Résumé Ma thèse porte sur la biogenèse de vésicules au sein d’un compartiment intracellulaire spécialisé dans le recyclage ou la destruction de récepteurs membranaires. Ce tri des récepteurs, suite à leur internalisation par endocytose depuis la surface vers l’intérieur de la cellule, régule directement la réponse à des signaux extracellulaires au cours du développement et de la vie adulte. Les résultats présentés démontrent l’existence et le rôle de la liaison d’une molécule d’ubiquitine dans l’activation d’une protéine d’endocytose (CHMP1B) en réponse à un facteur de croissance et de différenciation cellulaire (l’EGF) ou de cytokines inflammatoires (TNFa, IL1). En outre, ils mettent en évidence le rôle d’une protéase (UBPY syn. USP8) dans l’hydrolyse de cette ubiquitine et la polymérisation de CHMP1B à la membrane. Ce nouveau concept permet de mieux comprendre les mécanismes de déformation et de scission des membranes intracellulaires dans des processus physiologiques ou pathologiques.

Abstract My thesis concerns the biogenesis of vesicles within an intracellular compartment specialized in the recycling or destruction of membrane receptors. This sorting of the receptors following their internalization by endocytosis from the surface towards the inside of the cell directly regulates the response to extracellular signals during development and adult life.
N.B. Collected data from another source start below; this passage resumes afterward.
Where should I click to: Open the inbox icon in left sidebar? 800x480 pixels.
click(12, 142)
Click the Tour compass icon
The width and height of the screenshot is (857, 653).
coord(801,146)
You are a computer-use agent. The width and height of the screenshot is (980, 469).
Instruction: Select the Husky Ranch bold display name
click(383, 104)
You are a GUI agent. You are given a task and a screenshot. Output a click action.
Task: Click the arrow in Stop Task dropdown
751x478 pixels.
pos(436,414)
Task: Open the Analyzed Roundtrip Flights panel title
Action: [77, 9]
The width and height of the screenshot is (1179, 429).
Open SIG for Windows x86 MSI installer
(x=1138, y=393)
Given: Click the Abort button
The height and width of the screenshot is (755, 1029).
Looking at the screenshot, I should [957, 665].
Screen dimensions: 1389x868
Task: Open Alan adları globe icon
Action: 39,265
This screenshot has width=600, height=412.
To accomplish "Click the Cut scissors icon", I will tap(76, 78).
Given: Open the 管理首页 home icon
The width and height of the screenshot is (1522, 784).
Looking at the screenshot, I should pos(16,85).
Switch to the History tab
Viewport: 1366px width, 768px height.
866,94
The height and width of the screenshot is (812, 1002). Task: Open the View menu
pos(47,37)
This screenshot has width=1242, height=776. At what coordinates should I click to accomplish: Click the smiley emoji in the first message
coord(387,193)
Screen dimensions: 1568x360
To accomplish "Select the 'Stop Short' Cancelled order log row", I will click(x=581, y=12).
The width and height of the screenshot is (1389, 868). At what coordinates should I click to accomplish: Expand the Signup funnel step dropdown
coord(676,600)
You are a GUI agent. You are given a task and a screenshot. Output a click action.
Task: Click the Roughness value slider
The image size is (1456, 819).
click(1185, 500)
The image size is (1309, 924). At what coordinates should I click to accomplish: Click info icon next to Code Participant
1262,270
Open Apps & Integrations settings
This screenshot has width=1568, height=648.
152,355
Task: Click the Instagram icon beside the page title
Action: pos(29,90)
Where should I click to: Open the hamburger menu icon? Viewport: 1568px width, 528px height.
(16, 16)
The results presented demonstrate the existence and role of binding of a ubiquitin molecule in the activation of the endocytic protein (CHMP1B) in response to cell growth and differentiation factor (EGF) or to inflammatory cytokines (TNFa, IL1). In addition, they show the role of a protease (UBPY syn. USP8) in the hydrolysis of this ubiquitin and the polymerization of CHMP1B at the membrane. This new concept allows to better understand the mechanisms of deformation and scission of intracellular membranes in physiological or pathological processes.